Media release – Australian Conservation Foundation, 27 November 2024
Conservationists to parliamentarians: don’t let vested interests tell you what to do
In response to the news that business and mining lobby groups are trying to blow up the passage of legislation to create a national environment protection agency, the Australian Conservation Foundation’s CEO Kelly O’Shanassy said:
“It would be completely unacceptable if vested interests were able to snap their fingers and get politicians to do their bidding.
“Without an independent environment protection agency – and with little progress towards the full reform of Australia’s unfit-for-purpose nature law – more and more unique Australian animals and plants will go extinct.
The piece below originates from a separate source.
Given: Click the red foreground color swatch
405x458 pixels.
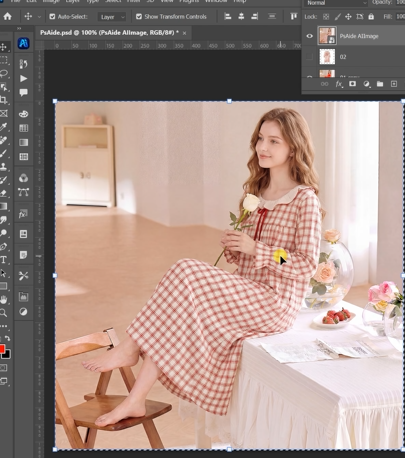Looking at the screenshot, I should pyautogui.click(x=2, y=349).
It’s that simple.
“An independent EPA is desperately needed to take the influence of vested interests out of decision making.
“The scare campaign run by the resources industry and peak business groups shows how opposed these sectors are to genuinely independent administration of national nature laws.
“Business and mining groups should not oppose National Environmental Standards – which would set the rules that define which species and ecosystems need to be protected – because they would give business the certainty it always says it needs.
“Since Australia’s nature law took effect 25 years ago, more than seven million hectares of threatened species habitat – an area as big as the entire state of Tasmania – has been destroyed.
“Nature is crying out for thorough reform of Australia’s national nature protection laws.
“We urge our elected representatives to heed nature’s cry.”
Ben Marshall
November 27, 2024 at 14:19
The Australian Conservation Foundation (ACF) appears to get it badly wrong with this media release – incredibly badly.
There is no “if” about corporate power controlling our politicians in the two major parties, and in our government generally, so don’t pretend it’s a potential threat when it’s already real and happening, and it’s a daily fact of life.
Secondly, an independent Environment Protection Authority (EPA) isn’t going to help anyone but the corporate entities bent on extracting, exploiting and controlling Australian resources and workforces. A weak EPA, stacked with appointees acceptable to government and the corporate sector, will do nothing but provide cover for indifferent and lazy politicians and corporate business-as-usual.
Finally, the one thing the ACF could, and should, be demanding is the enacting of the Samuels’ Report reforms to the Environment Protection and Biodiversity Conservation (EPBC) which is the one hope communities and organisations defending wilderness were promised by Labor, only to be denied by Plibersek and her Federal Labor Party when they assumed office. A truly strong EPBC would go some way to leveling the playing field between powerless Australian citizens and powerful corporate investors, and their proxies in politics. Without an amended EPBC, a weak and pointless EPA will leave communities, and endangered and threatened species and wild habitat, abandoned.
It’s astonishing that the ACF just doesn’t seem to get this.